À medida que a IA deixa de ser um chatbot e se torna um agente autônomo, os custos de computação passam a dominar a conversa. É nesse ponto que a Nvidia aposta nesta terça-feira (11): a empresa ampliou a família Nemotron 3 com o Nemotron 3.5 Lightning, um modelo aberto de 30 bilhões de parâmetros com arquitetura de mistura de especialistas (MoE), e lançou o NeMo Switchyard, uma biblioteca de código aberto para "rotear" cada chamada ao modelo mais adequado.
A ideia é atacar um dos problemas mais caros dos agentes modernos. Sistemas autônomos "sempre ligados" funcionam cada vez mais como conjuntos de modelos: um modelo de raciocínio de fronteira — como o Nemotron 3 Ultra ou o GPT-5.6 — planeja e orquestra o fluxo, enquanto modelos menores e especializados executam tarefas específicas, como revisar código, usar ferramentas, monitorar alertas de segurança ou responder perguntas de cobrança. O gargalo é que usar o modelo gigante para tudo é lento e caro.
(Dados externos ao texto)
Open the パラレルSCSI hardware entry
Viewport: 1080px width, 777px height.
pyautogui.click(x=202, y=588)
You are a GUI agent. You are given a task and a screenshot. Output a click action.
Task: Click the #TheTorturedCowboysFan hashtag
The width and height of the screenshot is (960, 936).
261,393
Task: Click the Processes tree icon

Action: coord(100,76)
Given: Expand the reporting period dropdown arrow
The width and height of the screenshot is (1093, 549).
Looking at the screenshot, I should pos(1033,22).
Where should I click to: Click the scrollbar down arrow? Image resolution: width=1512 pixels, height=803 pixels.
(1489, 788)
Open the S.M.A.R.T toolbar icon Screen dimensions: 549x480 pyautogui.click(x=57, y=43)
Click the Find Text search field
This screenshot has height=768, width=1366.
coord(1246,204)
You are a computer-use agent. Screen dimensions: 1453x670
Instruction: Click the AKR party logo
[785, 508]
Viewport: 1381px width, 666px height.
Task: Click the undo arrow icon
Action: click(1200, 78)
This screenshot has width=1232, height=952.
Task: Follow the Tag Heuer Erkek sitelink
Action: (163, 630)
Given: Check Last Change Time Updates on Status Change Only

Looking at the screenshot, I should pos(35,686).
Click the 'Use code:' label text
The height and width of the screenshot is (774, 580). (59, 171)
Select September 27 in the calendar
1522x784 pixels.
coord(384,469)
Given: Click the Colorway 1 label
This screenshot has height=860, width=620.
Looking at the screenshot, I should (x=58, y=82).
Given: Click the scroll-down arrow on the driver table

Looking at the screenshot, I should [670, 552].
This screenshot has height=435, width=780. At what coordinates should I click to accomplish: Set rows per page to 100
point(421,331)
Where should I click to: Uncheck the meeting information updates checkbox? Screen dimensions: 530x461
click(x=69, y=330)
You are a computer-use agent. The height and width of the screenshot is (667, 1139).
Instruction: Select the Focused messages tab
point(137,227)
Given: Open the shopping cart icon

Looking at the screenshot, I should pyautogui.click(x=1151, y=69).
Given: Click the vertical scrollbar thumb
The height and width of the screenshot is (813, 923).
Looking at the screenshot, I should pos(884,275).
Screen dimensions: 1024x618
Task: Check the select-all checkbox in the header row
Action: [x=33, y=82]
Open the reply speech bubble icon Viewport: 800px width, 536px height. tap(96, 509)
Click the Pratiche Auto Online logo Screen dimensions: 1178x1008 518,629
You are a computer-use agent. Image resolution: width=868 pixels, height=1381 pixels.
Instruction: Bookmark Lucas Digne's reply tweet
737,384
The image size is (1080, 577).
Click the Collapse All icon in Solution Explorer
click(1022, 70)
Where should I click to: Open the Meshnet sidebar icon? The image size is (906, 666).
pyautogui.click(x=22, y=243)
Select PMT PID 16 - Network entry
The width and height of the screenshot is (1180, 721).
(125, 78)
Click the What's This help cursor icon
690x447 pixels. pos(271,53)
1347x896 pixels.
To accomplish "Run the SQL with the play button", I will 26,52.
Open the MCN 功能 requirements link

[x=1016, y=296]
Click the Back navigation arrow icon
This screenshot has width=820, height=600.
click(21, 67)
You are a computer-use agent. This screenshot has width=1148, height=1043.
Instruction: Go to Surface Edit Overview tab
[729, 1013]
É aí que entra o 3.5 Lightning. Segundo a Nvidia, ele entrega até 4x mais velocidade de saída e 30% mais rapidez na conclusão de tarefas agênticas em comparação a outros modelos de sua classe, mantendo acurácia de fronteira nos benchmarks PinchBench. E, como é aberto e personalizável, pode ser refinado com o NeMo para dados, ferramentas e fluxos de trabalho específicos de cada organização.
O Switchyard, por sua vez, é a peça que amarra tudo. Trata-se de uma biblioteca de roteamento inteligente que decide, a cada request, qual modelo da mistura — aberto, proprietário ou da própria Nvidia — é o mais capaz e eficiente para a tarefa, sem que o desenvolvedor precise reescrever a aplicação. Na prática, é como um controlador de tráfego que manda cada veículo para a pista certa em vez de deixar todos atravessarem a mesma rodovia.
Os primeiros adotantes sugerem onde a empresa quer chegar: a CrowdStrike está personalizando o modelo para cibersegurança, a Harvey (com Trajectory) para serviços jurídicos e a CodeRabbit (com Baseten) para revisão de código. São casos de uso de alto volume, em que o custo por chamada e a latência pesam mais do que a máxima potência bruta.
A jogada da Nvidia tem leitura estratégica clara. A empresa construiu a fortuna vendendo os chips que treinam os maiores modelos do mundo, mas o mercado de inferência — a execução desses modelos no dia a dia — é onde a demanda de longo prazo tende a se concentrar. Ao mesmo tempo em que vende o hardware para treinar o modelo de fronteira, ela oferece o software e o modelo pequeno que barateiam a operação de agentes. É uma aposta em todo o ciclo, não só no topo.
Há, porém, uma tensão que fica evidente. Se roteadores como o Switchyard difundem a prática de usar modelos pequenos para a maioria das tarefas e reservar os gigantes para o que realmente exige, a demanda por GPUs topo de linha para inferência pode ser menor do que o mercado precifica. A Nvidia, aparentemente, prefere canibalizar parte desse crescimento a perder a corrida dos agentes para concorrentes com modelos abertos mais eficientes.
O que o lançamento revela, no fim, é o novo consenso da indústria: o futuro dos agentes não pertence a um único modelo onipotente, mas a sistemas de modelos que trocam inteligência por eficiência em tempo real. Para as empresas, a notícia é boa — significa agentes mais baratos e escaláveis. Para o mercado de chips, a pergunta que fica no ar é mais incômoda: quanto desse futuro a Nvidia vai dominar e quanto dela mesma vai ajudar a comprimir?